Debate continues over eucalyptus grove in SF

March 15, 2013 6:30:02 PM PDT
A little known urban forest located right in the heart of San Francisco has been a popular gathering spot for locals to escape city life but now, a plan to thin the vegetation could actually jeopardize its serenity.

The eucalyptus grove is right behind the UC San Francisco campus just a couple of blocks south of the Stanyan Street entrance to Golden Gate Park. They have the distinction of being the most beloved and also perhaps the most reviled non-indigenous trees in San Francisco. "It's full of birds and wildlife and it's a forest. It's a wild forest," said neighbor Dr. Moreley Singer.

The Sutro grove behind UCSF Medical Center, thousands of eucalyptus trees owned by the university and shared with the community, has been debated now for 13 years and counting. "Oh no, we want a forest. We just want a forest that's going to last for many more generations," said UCSF spokesperson Barbara Bagot-Lopez.

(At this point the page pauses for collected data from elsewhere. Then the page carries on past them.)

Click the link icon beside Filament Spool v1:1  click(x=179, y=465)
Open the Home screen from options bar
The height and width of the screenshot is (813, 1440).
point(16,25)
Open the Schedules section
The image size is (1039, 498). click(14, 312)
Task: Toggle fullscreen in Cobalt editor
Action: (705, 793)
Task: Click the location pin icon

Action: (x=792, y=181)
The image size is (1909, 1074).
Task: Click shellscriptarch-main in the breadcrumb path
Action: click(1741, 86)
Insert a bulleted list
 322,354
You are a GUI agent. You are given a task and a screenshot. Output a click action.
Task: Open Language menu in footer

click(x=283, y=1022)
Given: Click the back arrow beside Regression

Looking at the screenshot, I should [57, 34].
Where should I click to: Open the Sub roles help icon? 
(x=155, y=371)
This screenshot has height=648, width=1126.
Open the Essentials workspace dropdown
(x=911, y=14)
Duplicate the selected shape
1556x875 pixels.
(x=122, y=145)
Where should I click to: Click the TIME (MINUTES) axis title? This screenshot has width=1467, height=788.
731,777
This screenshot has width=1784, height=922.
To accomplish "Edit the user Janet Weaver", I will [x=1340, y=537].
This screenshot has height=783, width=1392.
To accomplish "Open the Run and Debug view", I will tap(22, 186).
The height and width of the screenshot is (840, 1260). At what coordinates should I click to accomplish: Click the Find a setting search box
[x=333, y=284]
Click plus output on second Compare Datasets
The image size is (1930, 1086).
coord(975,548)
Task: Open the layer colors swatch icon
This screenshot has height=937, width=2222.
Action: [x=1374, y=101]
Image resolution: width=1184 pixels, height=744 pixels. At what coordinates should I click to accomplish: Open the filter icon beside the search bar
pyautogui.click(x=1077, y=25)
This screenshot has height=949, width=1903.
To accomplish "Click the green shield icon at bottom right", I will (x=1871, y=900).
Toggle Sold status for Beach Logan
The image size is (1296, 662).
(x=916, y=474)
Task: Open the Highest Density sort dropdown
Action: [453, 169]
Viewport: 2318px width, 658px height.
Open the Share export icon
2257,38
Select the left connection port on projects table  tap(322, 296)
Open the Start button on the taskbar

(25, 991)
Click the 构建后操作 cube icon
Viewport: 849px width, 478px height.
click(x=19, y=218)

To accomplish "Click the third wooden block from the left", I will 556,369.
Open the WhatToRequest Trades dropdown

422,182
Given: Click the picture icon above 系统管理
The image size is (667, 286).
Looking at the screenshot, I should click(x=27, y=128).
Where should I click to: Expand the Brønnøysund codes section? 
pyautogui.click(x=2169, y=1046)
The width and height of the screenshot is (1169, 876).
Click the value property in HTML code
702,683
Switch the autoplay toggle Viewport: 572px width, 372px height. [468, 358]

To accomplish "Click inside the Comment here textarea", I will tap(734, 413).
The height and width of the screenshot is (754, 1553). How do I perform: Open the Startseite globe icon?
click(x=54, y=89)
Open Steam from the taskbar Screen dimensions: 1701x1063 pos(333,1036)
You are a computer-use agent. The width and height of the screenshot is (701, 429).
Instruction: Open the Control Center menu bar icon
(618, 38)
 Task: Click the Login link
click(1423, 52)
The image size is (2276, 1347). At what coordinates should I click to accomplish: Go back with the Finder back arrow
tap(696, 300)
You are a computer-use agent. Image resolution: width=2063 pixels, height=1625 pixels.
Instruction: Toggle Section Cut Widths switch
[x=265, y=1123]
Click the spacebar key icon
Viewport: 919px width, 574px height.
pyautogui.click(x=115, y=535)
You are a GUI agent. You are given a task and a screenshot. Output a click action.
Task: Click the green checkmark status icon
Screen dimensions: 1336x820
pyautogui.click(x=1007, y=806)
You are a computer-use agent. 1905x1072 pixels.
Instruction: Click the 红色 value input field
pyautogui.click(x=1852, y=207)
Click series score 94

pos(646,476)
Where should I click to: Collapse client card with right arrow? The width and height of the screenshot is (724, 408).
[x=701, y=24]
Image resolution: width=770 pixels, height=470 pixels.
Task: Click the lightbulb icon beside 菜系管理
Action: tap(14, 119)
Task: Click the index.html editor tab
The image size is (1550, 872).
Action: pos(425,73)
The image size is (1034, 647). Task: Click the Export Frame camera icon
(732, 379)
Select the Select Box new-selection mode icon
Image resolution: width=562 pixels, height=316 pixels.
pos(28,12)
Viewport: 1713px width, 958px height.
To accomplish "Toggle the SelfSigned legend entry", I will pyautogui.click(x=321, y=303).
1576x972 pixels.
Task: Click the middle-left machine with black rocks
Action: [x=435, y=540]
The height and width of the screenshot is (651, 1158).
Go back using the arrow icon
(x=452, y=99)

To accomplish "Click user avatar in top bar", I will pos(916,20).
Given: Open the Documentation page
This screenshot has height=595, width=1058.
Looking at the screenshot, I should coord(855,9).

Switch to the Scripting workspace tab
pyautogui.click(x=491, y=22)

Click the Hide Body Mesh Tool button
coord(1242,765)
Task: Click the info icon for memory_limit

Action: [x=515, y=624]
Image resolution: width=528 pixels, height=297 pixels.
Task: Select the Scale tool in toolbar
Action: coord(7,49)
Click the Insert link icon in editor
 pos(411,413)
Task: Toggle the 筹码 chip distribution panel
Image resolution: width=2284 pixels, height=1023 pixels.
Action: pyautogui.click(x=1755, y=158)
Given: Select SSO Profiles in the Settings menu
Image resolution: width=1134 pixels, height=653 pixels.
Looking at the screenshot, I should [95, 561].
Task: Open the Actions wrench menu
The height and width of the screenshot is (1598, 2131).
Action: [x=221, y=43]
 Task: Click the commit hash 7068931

Singer says, "They've issued a bunch of very misleading propaganda." The grove was planted 125 years ago by none other than Adolph Sutro. Its defenders describe it as an ecological mystery. While they're romantic about it, the university is more pragmatic. It worries about a fire hazard. "Yes, of course we're worried about wildfires and of course we're worried about the safety of campus buildings and our neighbors' homes," Bagot-Lopez told ABC7 News. They also worry about liability. "Absolutely... We don't want anyone to get hurt," she added.

So, UCSF wants to experiment in 7 of the 61 acres by thinning and cleaning. Residents who live directly adjacent to the forest like the idea. Alicia Noyola remembers a fire on the grove some 20 years ago. "These beautiful, beautiful trees have this kind of green nirvana ivy growing up them. That's a fire ladder It just goes right up there. And they're dry. Come here in October. It's tinder dry in October and November," she said.

Singer lives nearby and says that's an exaggeration. "It's wet in here all the time. It's a cloud forest," he told ABC7 News. So, if a clear view of the future of this issue seems a bit fuzzy, now you know why. This is what happens when people see a forest and the trees.